(Work order)
The records below are to be restated word for word, with every picture left out.

++++ Exercise materials ++++

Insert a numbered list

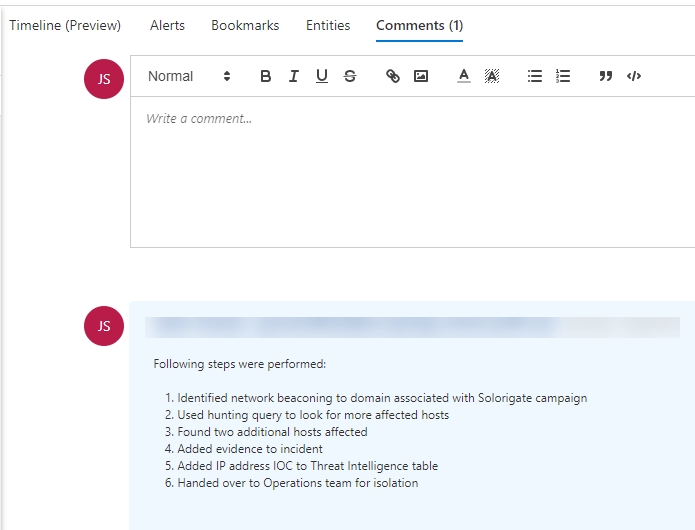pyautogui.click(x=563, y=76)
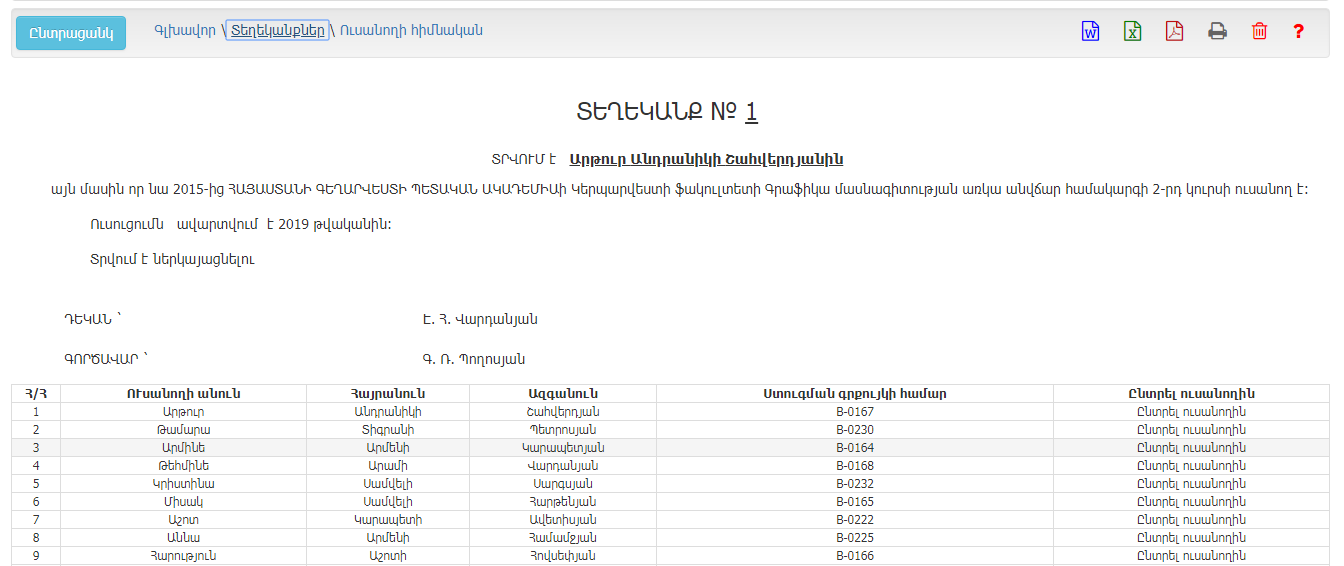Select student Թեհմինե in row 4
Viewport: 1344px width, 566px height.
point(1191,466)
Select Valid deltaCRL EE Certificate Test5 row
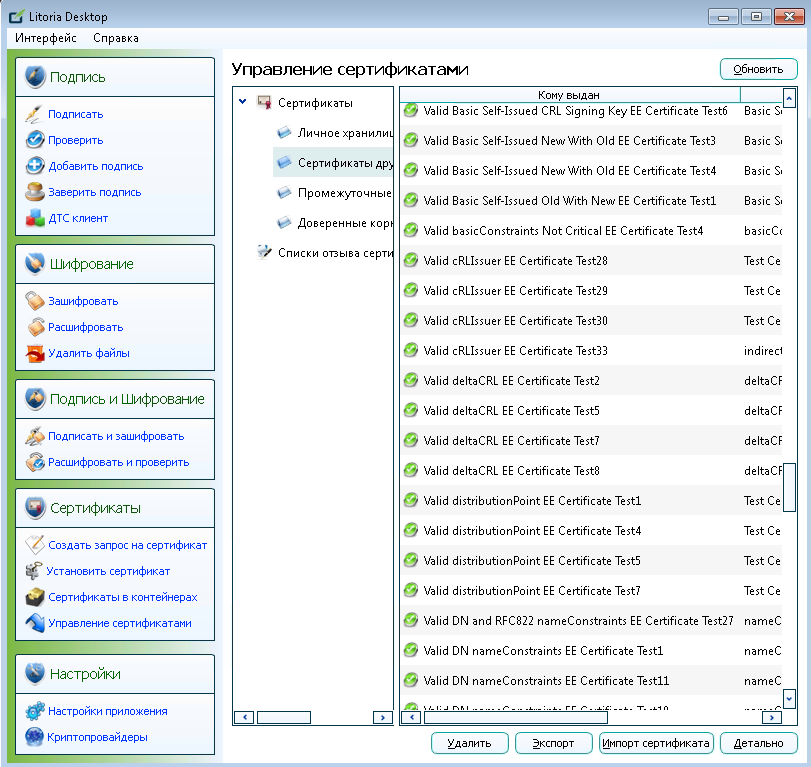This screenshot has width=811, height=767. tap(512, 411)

++++

(Answer box)
Insert a numbered list

pyautogui.click(x=563, y=76)
Select student Թեհմինե in row 4
Viewport: 1344px width, 566px height.
point(1191,466)
Select Valid deltaCRL EE Certificate Test5 row
This screenshot has width=811, height=767. tap(512, 411)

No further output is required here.